In vivo degradation of Lon is dependent on ClpA. (A) Steady-state protein levels in wt and clpA deletion strains. Representative image of Western blot using anti-Lon. Anti-ClpP was used as a loading control. Protein quantifications of biological triplicates with error bars are represented as standard deviations; *, P < 0.05. (B) Protein stability of Lon in wt and ΔclpA strains. Strains were grown to exponential phase at 30°C prior to inhibition of protein synthesis by the addition of chloramphenicol.
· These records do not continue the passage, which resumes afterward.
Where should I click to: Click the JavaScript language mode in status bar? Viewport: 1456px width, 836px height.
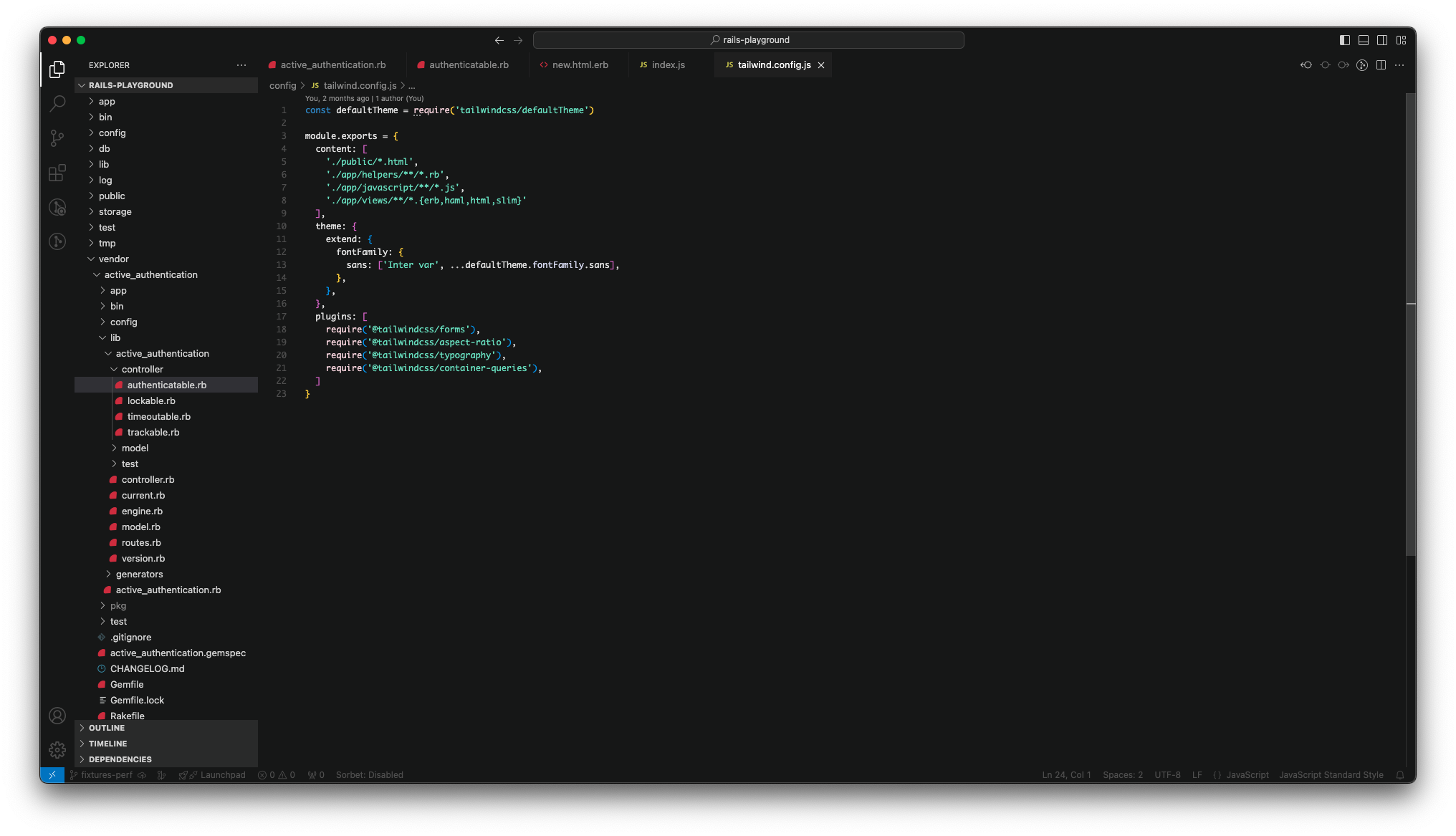point(1247,775)
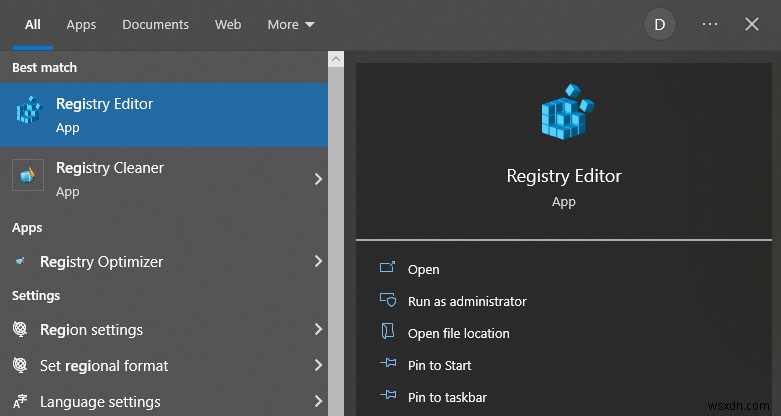Screen dimensions: 781x416
Task: Click the large Registry Editor preview icon
Action: (x=563, y=112)

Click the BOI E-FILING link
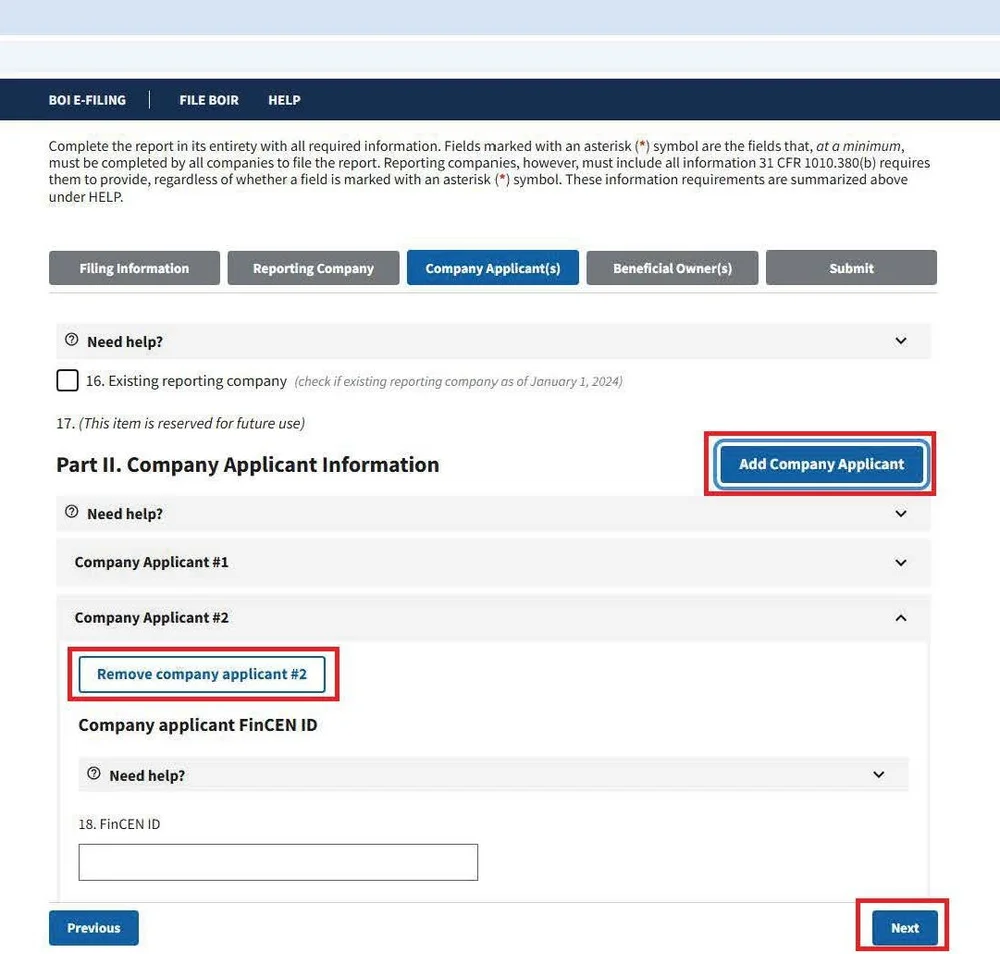87,100
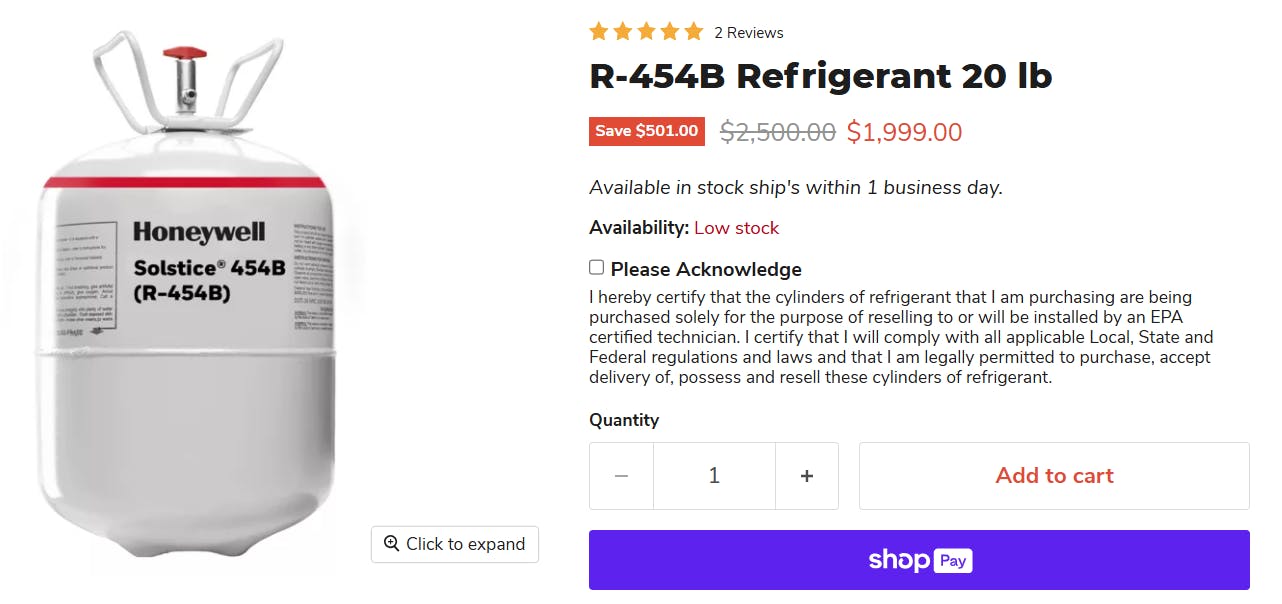Screen dimensions: 1282x604
Task: Click the Save $501.00 badge
Action: [x=647, y=130]
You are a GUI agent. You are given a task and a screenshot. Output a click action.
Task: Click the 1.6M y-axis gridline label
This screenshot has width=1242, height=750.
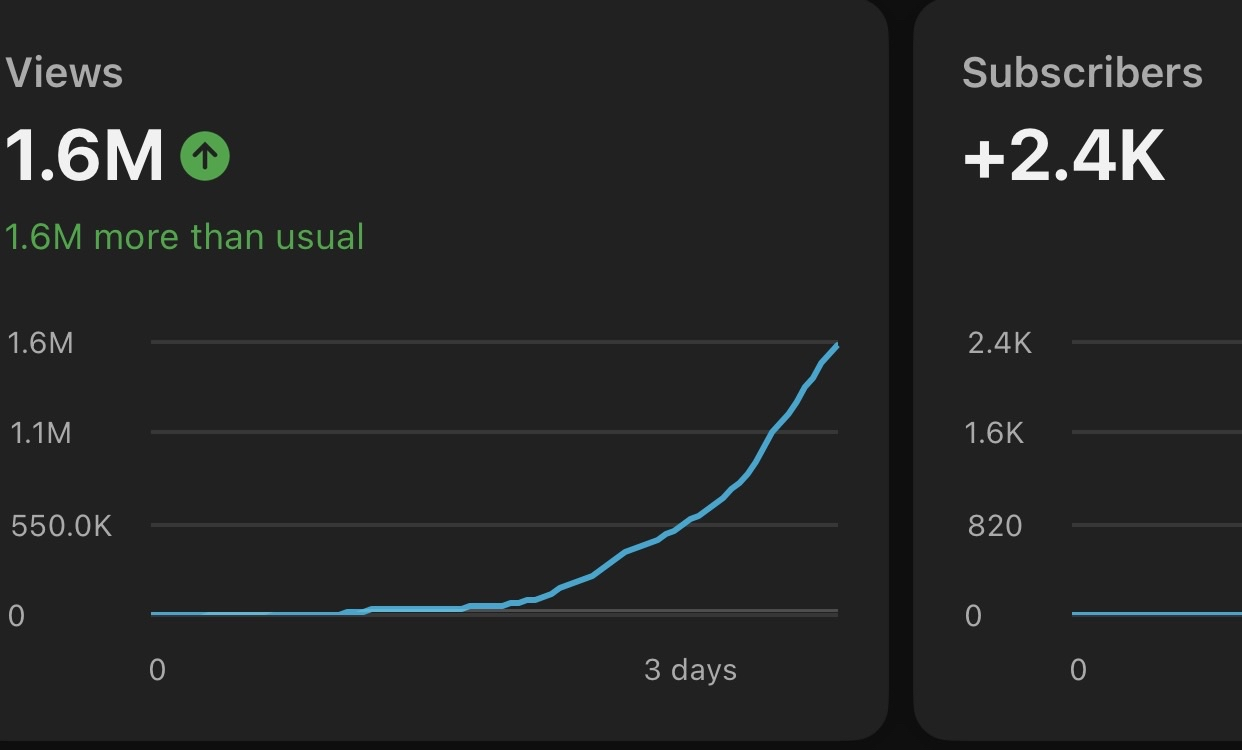[x=42, y=343]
Samples were withdrawn at the indicated time points and normalized to starting OD₆₀₀ values in lysis buffer. Lysates were used for Western blot analysis and probed with antibodies to Lon and ClpP. Cropped representative images of biological triplicates with quantifications of biological triplicates are shown with error bars representing standard deviations; ***, P < 0.0005.

FIG 6

Lon stability is dependent on ClpAP and Lon activity. Lon degradation is dependent on ClpAP and Lon activity, but these proteases are insufficient on their own in vitro. This finding suggests a need for a factor (Y) that enhances the degradation of Lon dependent on a C-terminal histidine residue by either ClpAP or Lon itself. An inhibitor (X) of Y is degraded by either Lon or ClpAP, thereby linking the in vivo observations with our in vitro biochemistry.